A couple of remarks Marc Nieper-Wißkirchen (11 Jul 2017 19:55 UTC)
Re: A couple of remarks John Cowan (11 Jul 2017 20:14 UTC)
Re: A couple of remarks Marc Nieper-Wißkirchen (11 Jul 2017 20:32 UTC)

A couple of remarks Marc Nieper-Wißkirchen 11 Jul 2017 19:55 UTC


I would like to make a couple of remarks that came to my mind when I
first read your proposal. In no particular order:

1) The SRFI says that "(is x < y <= z)" is syntactic sugar for "(and (<
x y) (<= y z)". However, it should be syntactic sugar for "(let ((%y y))
(and (< x %y) (<= %y z)))" because evaluating "y" may have side effects
(or just be costly). In case of the former expansion, "(is x < y < z)"
would be something different than "(< x y z)".

2) As for the "pronounciation" of "(< x y)" and so on: It is in the
report in 6.2. The report talks about (a list of) "monotonically
increasing" numbers. This makes very much sense because "<" is not a
binary predicate but an n-ary predicate for any n greater or equal 2.

On the other hand, I agree that it is less obvious for a predicate like
"divides?" (although it makes as much sense as for "<" to make
"divides?" an n-ary predicate because, mathematically, "divides?"
defines just another (non-total) order).

However, "(is x divides? y)" doesn't follow the English grammar rules.
One would first have to redefine "divides?" to, say, "divisor-of".

3) For consistency, it would be nice if SRFI 26 and this SRFI use the
same placeholder, so either "<>" or "_". If people agreed on "_", we
would need another SRFI amending SRFI 26 (and SRFI 148, which reuses
SRFI 26's identifiers for consistency). In the latter case, one would
have to cope with the identifier "<...>" of SRFI 26 as well. One
possibility would be to use ". _" (because "<...>" only appears as the
last element in a list in SRFI 26).

4) Being a mathematician, I don't understand why "(is _ < x < y)" is
allowed, while "(is x < y < _)" is not allowed It seems like an
artificial restriction complicating the spec (while the implementation
would still be straight-forward).

5) From a user's point of view, "(is _ + 1)" looks like a valid use
case. I understand why you discourage its use, namely because the word
"is" simply does not make sense with respect to addition. Why don't you
use an otherwise unused symbol? E.g. "$"? Then writing "($ x < y)", "($
x taller-than? y)", "($ x divides? y)", "($ _ + y)" each makes a lot of
sense. (I don't want to say that "$" is a particularly good choice;
consider it as a meta-identifier for the moment.)

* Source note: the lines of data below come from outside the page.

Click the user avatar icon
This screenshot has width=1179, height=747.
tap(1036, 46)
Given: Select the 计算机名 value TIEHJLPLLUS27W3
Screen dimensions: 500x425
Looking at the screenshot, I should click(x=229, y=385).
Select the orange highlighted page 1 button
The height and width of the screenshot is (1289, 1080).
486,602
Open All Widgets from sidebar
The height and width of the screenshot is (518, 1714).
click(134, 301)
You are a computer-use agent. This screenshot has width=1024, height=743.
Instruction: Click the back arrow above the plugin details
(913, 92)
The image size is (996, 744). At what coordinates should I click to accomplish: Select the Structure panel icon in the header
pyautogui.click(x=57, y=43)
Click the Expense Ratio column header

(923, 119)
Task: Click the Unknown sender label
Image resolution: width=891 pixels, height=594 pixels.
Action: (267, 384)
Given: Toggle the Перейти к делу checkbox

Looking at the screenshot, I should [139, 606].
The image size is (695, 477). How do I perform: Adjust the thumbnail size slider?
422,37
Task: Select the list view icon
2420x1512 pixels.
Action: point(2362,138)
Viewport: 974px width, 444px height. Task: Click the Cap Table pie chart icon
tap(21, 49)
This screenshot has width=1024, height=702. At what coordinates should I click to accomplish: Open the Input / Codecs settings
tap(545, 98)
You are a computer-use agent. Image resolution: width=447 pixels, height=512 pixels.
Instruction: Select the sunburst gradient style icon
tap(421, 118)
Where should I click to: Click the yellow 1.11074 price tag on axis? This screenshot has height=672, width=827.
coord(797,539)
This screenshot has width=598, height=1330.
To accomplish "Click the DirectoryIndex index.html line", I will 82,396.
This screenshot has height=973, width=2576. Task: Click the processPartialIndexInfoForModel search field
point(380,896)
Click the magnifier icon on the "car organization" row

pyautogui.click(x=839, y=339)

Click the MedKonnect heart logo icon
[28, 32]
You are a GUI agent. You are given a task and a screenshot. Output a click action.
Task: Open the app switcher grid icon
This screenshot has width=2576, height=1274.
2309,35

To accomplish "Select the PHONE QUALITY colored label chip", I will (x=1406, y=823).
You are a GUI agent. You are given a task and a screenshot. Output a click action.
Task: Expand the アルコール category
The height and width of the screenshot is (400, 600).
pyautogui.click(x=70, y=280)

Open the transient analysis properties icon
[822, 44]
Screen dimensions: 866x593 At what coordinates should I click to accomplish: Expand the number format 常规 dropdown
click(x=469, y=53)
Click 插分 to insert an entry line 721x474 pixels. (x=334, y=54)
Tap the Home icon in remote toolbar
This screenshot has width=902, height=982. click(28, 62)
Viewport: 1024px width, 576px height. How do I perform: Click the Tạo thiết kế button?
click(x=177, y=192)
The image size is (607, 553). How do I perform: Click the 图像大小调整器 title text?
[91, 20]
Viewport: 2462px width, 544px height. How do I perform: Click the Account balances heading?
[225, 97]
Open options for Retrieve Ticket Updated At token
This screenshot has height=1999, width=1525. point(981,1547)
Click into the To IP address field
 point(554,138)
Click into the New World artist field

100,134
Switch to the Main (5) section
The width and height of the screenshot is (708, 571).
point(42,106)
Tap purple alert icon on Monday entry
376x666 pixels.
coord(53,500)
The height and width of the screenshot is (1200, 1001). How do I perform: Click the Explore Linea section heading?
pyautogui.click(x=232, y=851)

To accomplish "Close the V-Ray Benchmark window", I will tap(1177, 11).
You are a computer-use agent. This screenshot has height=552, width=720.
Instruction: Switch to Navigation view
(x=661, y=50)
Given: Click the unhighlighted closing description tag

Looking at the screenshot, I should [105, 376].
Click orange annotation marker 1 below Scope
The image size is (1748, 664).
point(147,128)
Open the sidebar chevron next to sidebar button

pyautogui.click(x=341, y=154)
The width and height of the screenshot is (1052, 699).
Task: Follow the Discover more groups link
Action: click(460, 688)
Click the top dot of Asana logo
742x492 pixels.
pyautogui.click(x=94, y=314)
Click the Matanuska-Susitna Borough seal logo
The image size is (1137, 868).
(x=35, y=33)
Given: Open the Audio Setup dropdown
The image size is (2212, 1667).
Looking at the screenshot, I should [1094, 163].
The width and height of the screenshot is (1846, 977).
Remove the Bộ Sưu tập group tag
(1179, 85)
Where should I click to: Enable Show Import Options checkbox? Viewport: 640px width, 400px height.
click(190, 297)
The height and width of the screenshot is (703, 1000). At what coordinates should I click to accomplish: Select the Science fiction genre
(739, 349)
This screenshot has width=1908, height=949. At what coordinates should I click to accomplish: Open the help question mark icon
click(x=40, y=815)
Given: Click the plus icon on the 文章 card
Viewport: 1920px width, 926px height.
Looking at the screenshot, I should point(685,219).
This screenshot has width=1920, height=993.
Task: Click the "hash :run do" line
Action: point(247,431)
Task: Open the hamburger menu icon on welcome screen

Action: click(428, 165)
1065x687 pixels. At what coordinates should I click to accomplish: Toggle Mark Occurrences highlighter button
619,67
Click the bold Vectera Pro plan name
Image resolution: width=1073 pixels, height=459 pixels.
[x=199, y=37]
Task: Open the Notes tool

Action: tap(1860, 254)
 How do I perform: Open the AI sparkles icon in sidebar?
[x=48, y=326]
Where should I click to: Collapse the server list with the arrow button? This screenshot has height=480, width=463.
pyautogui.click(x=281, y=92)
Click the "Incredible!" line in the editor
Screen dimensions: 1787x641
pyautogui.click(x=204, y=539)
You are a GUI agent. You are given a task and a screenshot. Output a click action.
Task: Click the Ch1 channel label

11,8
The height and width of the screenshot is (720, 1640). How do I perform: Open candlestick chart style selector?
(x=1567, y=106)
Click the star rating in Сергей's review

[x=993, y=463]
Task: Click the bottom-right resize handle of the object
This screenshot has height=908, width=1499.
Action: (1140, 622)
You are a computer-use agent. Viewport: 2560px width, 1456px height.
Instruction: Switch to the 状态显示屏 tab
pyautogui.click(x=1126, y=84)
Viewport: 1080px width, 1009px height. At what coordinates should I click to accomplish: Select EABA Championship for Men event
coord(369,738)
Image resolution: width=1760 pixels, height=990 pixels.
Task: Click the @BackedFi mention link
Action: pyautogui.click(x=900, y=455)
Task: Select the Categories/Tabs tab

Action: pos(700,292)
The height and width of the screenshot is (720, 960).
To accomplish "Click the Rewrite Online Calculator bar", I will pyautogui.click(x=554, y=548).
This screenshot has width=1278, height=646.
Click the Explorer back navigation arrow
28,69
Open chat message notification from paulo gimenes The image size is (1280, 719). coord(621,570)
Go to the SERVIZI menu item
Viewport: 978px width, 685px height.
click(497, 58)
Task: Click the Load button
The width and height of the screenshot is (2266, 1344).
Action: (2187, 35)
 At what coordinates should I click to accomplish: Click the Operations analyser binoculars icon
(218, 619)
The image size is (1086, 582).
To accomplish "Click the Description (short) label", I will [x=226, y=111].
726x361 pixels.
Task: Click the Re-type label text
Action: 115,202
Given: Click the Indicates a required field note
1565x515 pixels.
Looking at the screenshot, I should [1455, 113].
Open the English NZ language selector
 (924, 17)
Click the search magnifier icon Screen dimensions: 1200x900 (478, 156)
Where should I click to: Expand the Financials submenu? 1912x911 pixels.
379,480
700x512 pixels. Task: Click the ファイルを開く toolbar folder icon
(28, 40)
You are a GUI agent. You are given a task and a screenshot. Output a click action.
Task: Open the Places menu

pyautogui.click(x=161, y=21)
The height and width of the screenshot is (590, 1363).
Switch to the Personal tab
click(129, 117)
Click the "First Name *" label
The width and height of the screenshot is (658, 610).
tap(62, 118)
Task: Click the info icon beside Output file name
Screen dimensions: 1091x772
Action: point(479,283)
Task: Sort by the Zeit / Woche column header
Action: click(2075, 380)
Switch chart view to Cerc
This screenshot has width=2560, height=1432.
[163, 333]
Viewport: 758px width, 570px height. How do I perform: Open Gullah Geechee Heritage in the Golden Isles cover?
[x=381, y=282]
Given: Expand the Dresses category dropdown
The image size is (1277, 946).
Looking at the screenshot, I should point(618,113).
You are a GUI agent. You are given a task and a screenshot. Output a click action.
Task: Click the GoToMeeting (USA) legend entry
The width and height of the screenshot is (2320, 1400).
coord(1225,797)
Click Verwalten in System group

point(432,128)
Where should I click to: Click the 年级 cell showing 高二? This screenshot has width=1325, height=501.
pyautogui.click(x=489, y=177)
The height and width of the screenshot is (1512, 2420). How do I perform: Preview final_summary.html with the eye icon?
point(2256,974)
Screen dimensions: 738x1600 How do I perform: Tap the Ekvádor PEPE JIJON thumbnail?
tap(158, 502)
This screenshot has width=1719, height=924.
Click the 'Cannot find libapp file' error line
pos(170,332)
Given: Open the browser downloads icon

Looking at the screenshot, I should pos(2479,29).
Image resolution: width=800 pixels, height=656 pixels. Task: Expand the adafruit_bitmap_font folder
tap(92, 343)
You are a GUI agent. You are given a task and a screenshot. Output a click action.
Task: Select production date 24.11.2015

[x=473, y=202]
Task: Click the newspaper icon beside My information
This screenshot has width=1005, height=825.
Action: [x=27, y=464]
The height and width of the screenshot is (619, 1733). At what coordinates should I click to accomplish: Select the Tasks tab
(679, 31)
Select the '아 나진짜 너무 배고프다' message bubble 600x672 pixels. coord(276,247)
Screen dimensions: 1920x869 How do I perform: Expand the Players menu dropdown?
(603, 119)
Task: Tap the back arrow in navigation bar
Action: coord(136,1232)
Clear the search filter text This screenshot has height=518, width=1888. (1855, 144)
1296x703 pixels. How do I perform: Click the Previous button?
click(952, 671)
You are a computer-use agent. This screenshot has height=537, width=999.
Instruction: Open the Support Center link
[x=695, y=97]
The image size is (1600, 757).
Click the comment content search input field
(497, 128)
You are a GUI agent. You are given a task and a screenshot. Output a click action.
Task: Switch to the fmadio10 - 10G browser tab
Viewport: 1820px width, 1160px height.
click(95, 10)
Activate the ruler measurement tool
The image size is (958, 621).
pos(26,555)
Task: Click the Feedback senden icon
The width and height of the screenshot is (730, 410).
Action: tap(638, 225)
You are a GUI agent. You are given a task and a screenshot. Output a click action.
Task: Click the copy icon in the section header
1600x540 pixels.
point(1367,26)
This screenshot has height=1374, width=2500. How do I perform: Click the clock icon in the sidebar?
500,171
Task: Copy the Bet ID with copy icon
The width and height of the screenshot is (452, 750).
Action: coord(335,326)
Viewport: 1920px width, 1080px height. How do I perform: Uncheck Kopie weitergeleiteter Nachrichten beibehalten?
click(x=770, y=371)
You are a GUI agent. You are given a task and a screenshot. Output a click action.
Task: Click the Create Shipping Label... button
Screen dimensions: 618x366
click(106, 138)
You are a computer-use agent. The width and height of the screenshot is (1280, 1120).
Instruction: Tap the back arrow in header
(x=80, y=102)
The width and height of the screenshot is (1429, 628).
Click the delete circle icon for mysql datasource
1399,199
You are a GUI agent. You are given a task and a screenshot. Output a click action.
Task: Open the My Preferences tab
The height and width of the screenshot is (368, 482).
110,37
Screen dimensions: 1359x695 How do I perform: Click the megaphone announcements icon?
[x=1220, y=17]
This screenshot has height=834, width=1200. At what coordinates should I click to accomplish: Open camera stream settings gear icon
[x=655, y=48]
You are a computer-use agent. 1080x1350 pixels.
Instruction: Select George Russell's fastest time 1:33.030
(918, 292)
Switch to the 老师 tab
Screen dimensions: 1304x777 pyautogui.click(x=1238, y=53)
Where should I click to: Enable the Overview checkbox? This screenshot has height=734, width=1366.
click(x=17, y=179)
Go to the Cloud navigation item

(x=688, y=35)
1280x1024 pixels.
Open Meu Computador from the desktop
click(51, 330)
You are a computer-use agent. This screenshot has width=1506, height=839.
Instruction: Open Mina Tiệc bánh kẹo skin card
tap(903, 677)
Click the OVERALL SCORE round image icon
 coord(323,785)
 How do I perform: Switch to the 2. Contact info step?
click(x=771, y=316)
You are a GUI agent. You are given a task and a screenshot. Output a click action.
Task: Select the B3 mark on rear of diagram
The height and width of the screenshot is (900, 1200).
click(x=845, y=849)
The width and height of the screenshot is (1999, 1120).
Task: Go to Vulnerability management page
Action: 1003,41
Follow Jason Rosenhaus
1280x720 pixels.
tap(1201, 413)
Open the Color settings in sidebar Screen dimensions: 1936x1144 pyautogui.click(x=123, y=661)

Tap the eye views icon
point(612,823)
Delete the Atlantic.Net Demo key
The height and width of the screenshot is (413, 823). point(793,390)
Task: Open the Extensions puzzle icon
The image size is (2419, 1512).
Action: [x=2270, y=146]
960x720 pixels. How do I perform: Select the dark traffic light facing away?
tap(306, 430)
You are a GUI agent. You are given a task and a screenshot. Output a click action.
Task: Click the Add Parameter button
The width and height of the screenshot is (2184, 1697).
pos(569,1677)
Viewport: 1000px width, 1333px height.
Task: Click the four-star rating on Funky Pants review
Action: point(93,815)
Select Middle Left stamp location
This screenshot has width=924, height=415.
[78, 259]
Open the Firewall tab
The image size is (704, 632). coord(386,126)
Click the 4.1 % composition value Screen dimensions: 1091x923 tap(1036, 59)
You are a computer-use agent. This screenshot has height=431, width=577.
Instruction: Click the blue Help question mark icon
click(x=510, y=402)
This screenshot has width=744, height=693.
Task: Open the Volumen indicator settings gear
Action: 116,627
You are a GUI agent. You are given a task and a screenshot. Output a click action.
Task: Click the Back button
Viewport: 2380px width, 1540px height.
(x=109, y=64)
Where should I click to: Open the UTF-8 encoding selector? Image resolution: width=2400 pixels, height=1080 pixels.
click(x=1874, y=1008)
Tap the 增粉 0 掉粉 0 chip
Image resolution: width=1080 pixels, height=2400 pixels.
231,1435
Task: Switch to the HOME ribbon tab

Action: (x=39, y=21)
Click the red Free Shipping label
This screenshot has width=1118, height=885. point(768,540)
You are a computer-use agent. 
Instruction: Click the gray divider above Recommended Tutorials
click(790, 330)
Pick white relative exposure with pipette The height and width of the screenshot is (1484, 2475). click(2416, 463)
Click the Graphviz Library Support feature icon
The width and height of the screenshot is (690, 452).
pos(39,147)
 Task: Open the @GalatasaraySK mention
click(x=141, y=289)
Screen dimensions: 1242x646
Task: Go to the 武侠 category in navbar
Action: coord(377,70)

So what I want to say is that one of Scheme's selling points is that its
primitives are very orthogonal and the few concepts it provides are not
unnecessarily restricted. Now, SRFI 156 seems to restrict its own
applicability for natural language reasons. There should be a solution
to this problem.

6) Does this SRFI provide enough reasons for people to switch from "(< 1
2)" to "(is 1 < 2)"? If not, Scheme code would possibly become harder to
read because one will have to know both conventions when studying other
people's source codes.

Let me give two examples to demonstrate my point: Scheme has the
named-let and the do-construct as the primary means to write loops.
Do-loops are easily rewritten into named-let-loops. However, they add a
bit of meaning. A do-loop (with a non-trivial body) is an imperative
construct, which I can so mark in my Scheme code. At the moment, I don't
see any meaning that is added when using the "is" form proposed in this
SRFI (as much I don't see any meaning added when using the square
brackets of the R6RS as opposed to the round brackets).

The syntactic sugar "(define (f x) ...)" for "(define f (lambda (x)
...))" does not add any meaning, but it shortens the code, so people use
it (somewhat) consistently.



P.S.: I am willing to help you with the sample implementation if you
want to incorporate some of my suggestions (e.g. "_" is position 3 or
later, or to code the "let"-wrappers) and if you don't like macro
programming too much (or take a look at SRFI 148, which makes
programming or powerful macros very easy).